Court orders millions in compensation for killing

Ian Robert Turnbull's widow Robeena ordered to pay damages for murder of Glendon Turner near Moree in 2014


The widow of convicted killer Ian Robert Turnbull has been ordered to hand over millions of dollars in compensation to the family of his victim and the witness to the "terrifying" murder.


A COURT has ordered the widow of convicted killer Ian Robert Turnbull to pay millions of dollars in compensation to the family of his victim and the witness to the "terrifying" murder.

Turnbull shot and killed Tamworth man Glendon Turner, and took Robert Strange hostage at gunpoint, while they were working as compliance officers with the Office of Environment and Heritage (OEH), late on the afternoon of July 29, 2014.

Turnbull died in prison on March 29, 2017, a year after he was jailed for a maximum of 35 years for Mr Turner's murder on Talga Lane at Croppa Creek, near Moree, and detaining Mr Strange for advantage.

Mr Turner's partner, Alison McKenzie, and Mr Strange, launched legal proceedings in the NSW Supreme Court and both sued the estate of Turnbull for damages for the ordeal.

"Without admission of liability", Turnbull's wife, Robeena June Turnbull, and son, Grant Wesley Turnbull, as the executors of his estate, agreed to pay $2.5 million to Ms McKenzie, as well as her legal costs.

The executors agreed to separate Deeds of Settlement with Mr Strange and Ms McKenzie, and her two children with Mr Turner.

The estate failed to make the payment by a court order in June this year, and in a judgement handed down in the NSW Supreme Court, Justice Michael Walton reinstated the proceedings, ordering Mrs Turnbull to pay more than $237,145.98 in interest to Ms McKenzie.

Mr Strange first initiated his damages case against Turnbull in 2015 and has been awarded $1.75 million in damages.

Mrs Turnbull, through the estate, has also been ordered to pay more than $166,000 in interest as well as his legal costs, after failing to settle the case before the June deadline with the sale of properties.

At the time of sentencing in 2016, Justice Peter Johnson said a minimum sentence of 24 years was needed because Mr Turner, was a public official carrying out his duties when he was fired upon.

Turnbull used a hunting rifle and fired several shots at Mr Turner, as he chased him around a car on the remote road reserve, telling him the only way he was leaving "was in a body bag".

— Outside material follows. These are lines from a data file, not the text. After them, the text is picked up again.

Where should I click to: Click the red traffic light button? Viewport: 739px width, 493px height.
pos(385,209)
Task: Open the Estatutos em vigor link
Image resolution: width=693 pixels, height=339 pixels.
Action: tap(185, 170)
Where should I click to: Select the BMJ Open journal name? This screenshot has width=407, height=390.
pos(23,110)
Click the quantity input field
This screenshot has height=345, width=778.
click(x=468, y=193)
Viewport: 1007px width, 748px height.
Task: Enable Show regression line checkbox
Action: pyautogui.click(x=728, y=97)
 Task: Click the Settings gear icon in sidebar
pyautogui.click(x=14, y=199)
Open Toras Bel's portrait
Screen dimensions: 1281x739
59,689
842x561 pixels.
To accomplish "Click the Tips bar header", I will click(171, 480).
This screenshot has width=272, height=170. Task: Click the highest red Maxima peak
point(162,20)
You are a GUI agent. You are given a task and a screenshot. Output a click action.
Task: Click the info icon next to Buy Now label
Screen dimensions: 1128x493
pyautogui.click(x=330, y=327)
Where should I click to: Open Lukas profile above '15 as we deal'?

He held Mr Strange hostage at gunpoint as he shot Mr Turner in the neck and chest and, after more than 20 minutes, fired the fatal shot into the 51-year-old OEH officer's back.

Turnbull then left and went home to see his wife one last time before he was arrested by Barwon police.

He was found guilty of murder by a jury after a five week trial

and pleaded guilty to detaining for advantage, which the court heard was triggered at his frustration over illegal land clearing prosecutions by the OEH.

In sentencing, Justice Johnson said he did not accept Turnbull had shown genuine remorse, but acted in "retaliation or revenge" as he hunted down Mr Turner, killing him in front of Mr Strange.

"The victim impact statement of Mr Strange confirms the terrifying and shattering nature of the ordeal to which he was subjected at the hands of the offender on 29 July, 2014," he said.

"Mr Strange did everything he could to try and save Mr Turner and to bring the incident to an end."